> **Work to complete**: Starting with the line that includes "Click the Mimi's Sticky Buns timestamp", write out every remaining line of the records below exactly as it appears, leaving out any images.

*** Opening Supplied data ***

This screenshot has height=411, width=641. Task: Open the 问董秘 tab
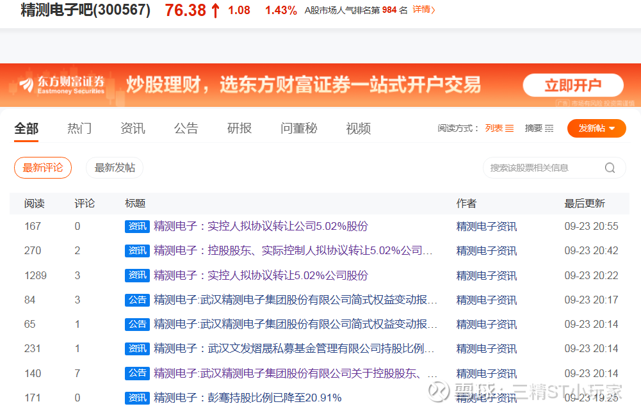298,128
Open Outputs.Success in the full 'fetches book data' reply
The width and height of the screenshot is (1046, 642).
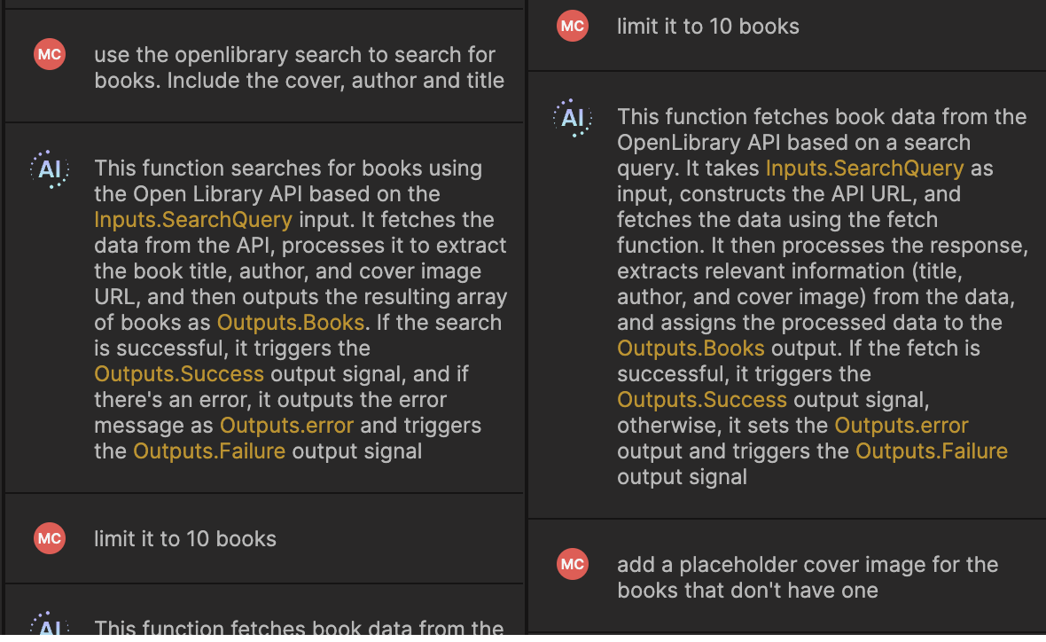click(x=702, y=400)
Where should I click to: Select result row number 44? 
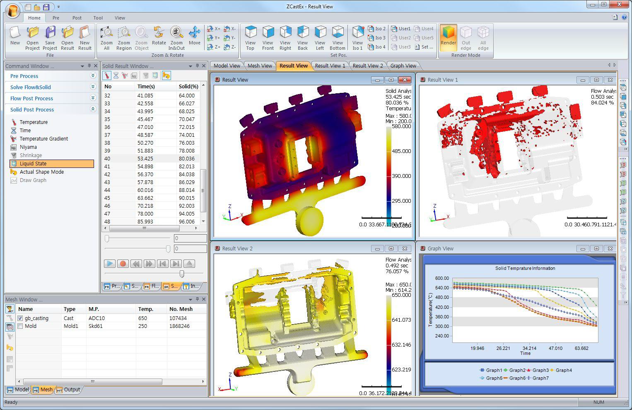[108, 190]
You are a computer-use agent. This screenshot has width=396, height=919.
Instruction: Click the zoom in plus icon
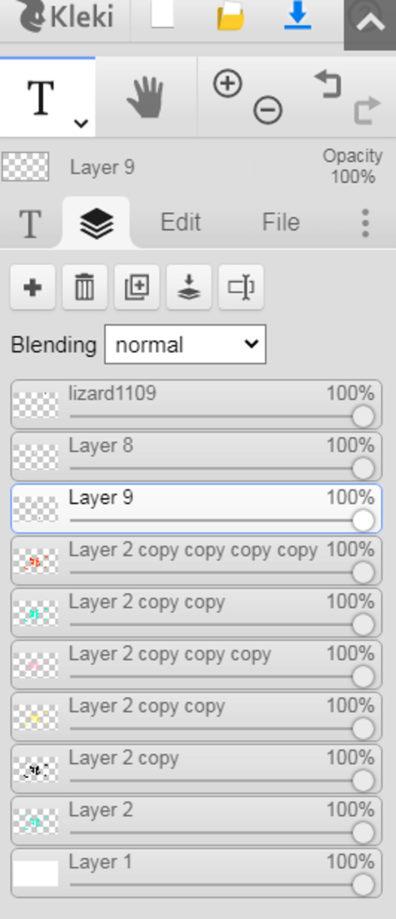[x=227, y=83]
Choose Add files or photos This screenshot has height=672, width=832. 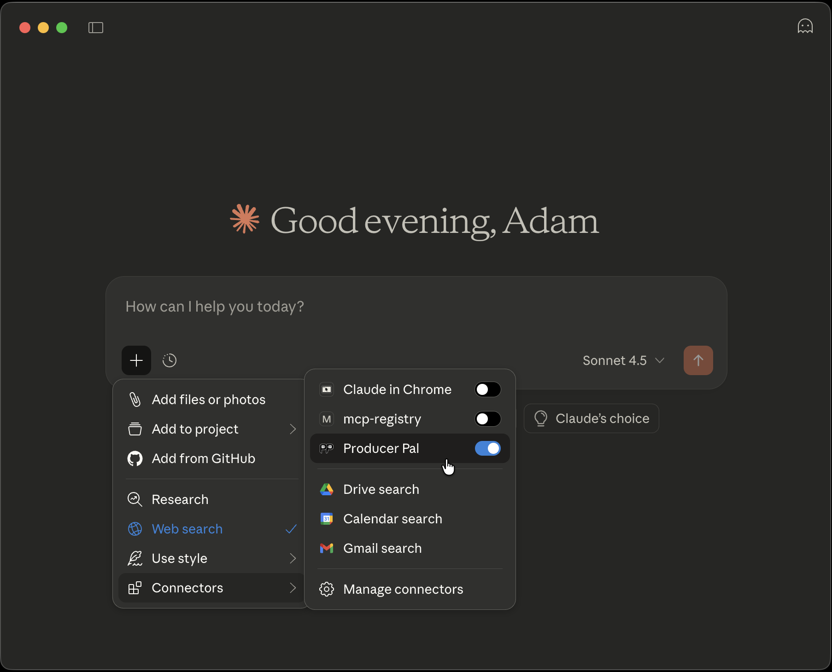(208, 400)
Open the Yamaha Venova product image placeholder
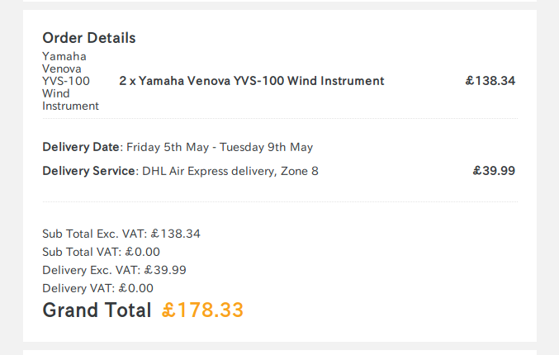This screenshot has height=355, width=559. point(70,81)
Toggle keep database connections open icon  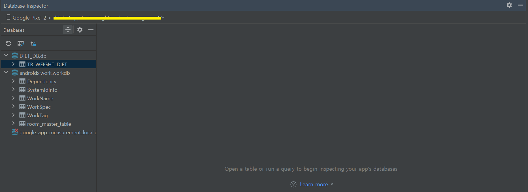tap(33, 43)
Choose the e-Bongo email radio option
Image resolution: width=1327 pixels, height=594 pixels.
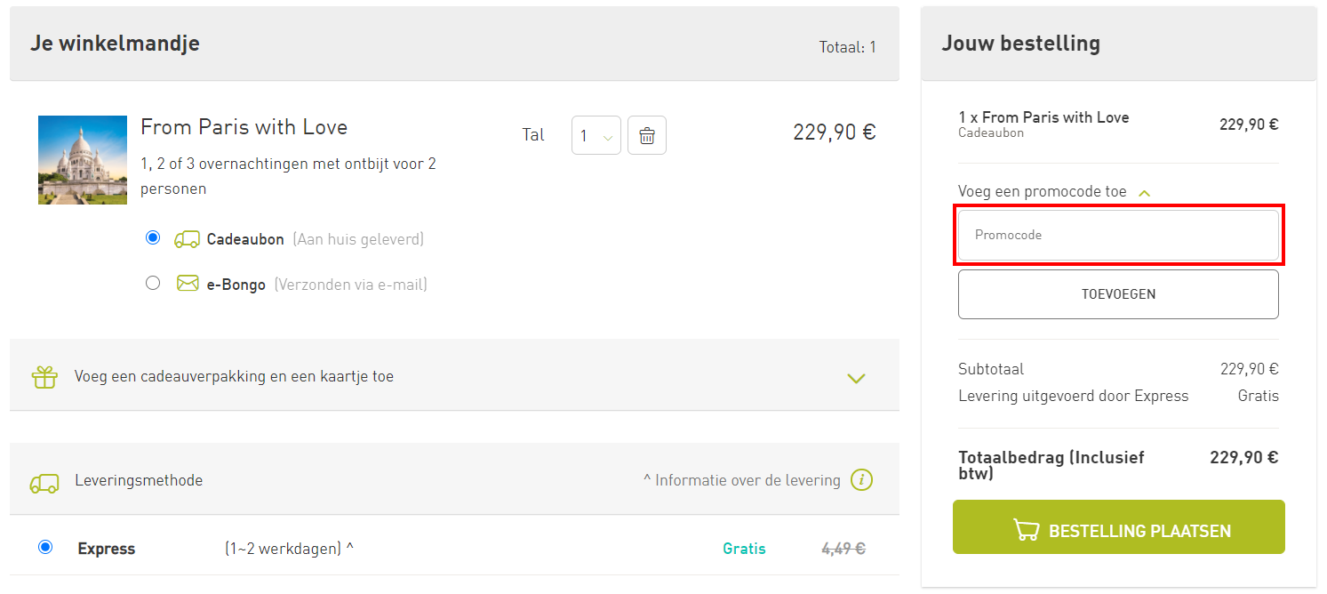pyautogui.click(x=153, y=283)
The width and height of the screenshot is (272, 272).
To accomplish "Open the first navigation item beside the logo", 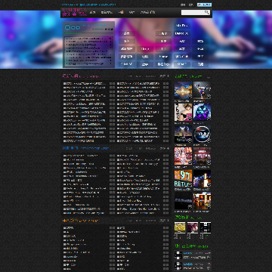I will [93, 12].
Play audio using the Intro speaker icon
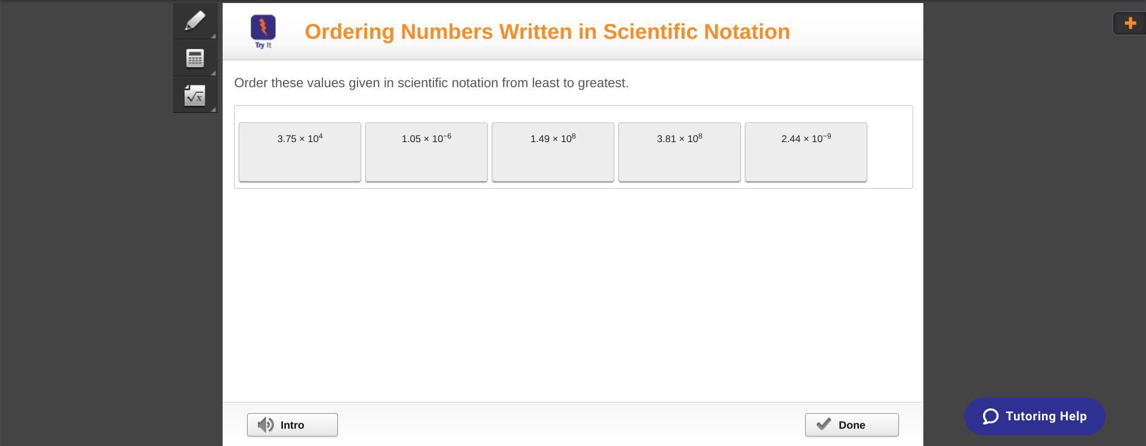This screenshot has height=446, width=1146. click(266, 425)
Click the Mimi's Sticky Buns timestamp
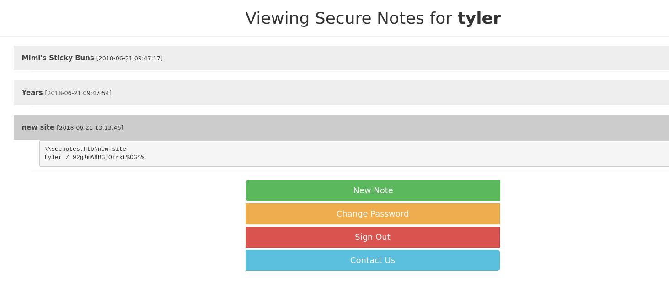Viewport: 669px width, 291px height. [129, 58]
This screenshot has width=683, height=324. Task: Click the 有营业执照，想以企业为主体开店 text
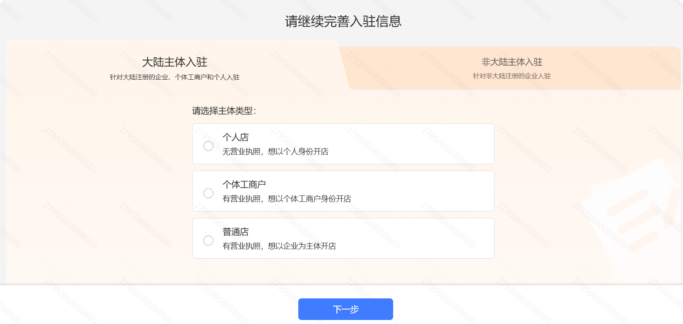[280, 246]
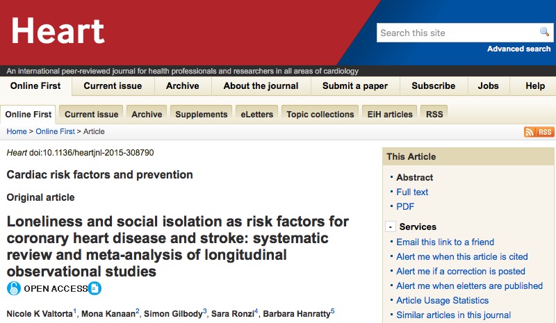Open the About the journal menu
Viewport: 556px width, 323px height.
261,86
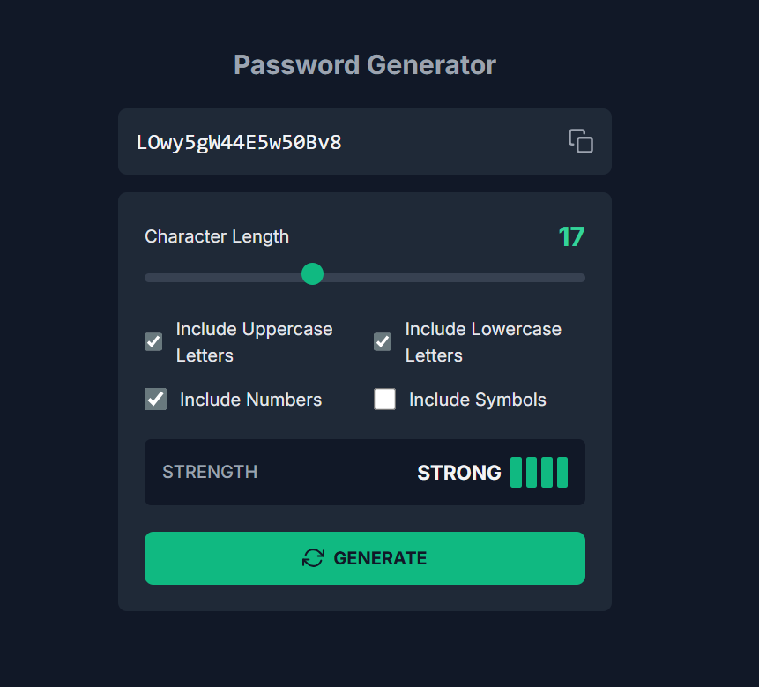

*** Closing Supplied data ***

> **Expected answer**:
Click the Mimi's Sticky Buns timestamp
Viewport: 669px width, 291px height. [129, 58]
This screenshot has width=683, height=324. Task: Click the 有营业执照，想以企业为主体开店 text
[280, 246]
Open the About the journal menu
Viewport: 556px width, 323px height.
261,86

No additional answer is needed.